Universitaire Ziekenhuizen KU Leuven (Other)

Overall Status

Completed

CT.gov ID

NCT05957237

Collaborator

(none)

796

Enrollment

40.4

Actual Duration (Months)

Study Details

Study Description

Brief Summary

Retrospective study: Analysis of characteristics of patients that were hospitalised with nonsurgical complications after bariatric surgery.

Cross-sectional study: To present and evaluate (clinical) parameters and quality of life measures of patients with nonsurgical complications after bariatric surgery compared to bariatric patients without hospitalisation for complications and obese patients.

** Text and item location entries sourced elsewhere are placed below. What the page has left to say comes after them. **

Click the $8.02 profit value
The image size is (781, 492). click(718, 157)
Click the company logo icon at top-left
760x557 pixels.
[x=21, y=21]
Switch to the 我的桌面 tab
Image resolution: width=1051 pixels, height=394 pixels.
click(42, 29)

Condition or Disease	Intervention/Treatment	Phase
Obesity Bariatric Surgery

Detailed Description

Retrospective study: The general objective is to describe and evaluate the characteristics of patients with nonsurgical complications after bariatric surgery based on parameters registered in the medical record.

Cross-sectional study:

Primary objective: To evaluate how quality of life is perceived in patients hospitalised for nonsurgical complications after bariatric surgery compared to control groups through Health-related Quality of Life (HRQoL) questionnaires.
Secondary objectives: To evaluate and compare (clinical) parameters and scoring on questionnaires about impact of weight, physical activity, anxiety and depression, impulsivity, alcohol use and eating behaviour for different bariatric and obese populations.

Study Design

Study Type:

Observational

Actual Enrollment :

796 participants

Observational Model:

Case-Control

Time Perspective:

Other

Official Title:

Evaluation of Characteristics of Patients With Nonsurgical Complications After Bariatric Surgery and Quality of Life in Patients Hospitalised in UZ Leuven

Actual Study Start Date :

Nov 15, 2016

Actual Primary Completion Date :

Mar 30, 2020

Actual Study Completion Date :

Mar 30, 2020

Arms and Interventions

Arm	Intervention/Treatment
Subjects hospitalised with non-surgical complications after bariatric surgery (case)
Subjects with bariatric surgery without nonsurgical complications (control)
Subjects with obesity (control)

Outcome Measures

Primary Outcome Measures

RETROSPECTIVE STUDY: Type of non-surgical complication [01/01/2014 to 31/12/2018]
Collect the type of non-surgical complication following bariatric surgery for which the patient is hospitalised
CROSS-SECTIONAL STUDY: Quality of life [Moment of inclusion]
Using the WHODAS 2.0 questionnaire, health-related quality of life will be assessed.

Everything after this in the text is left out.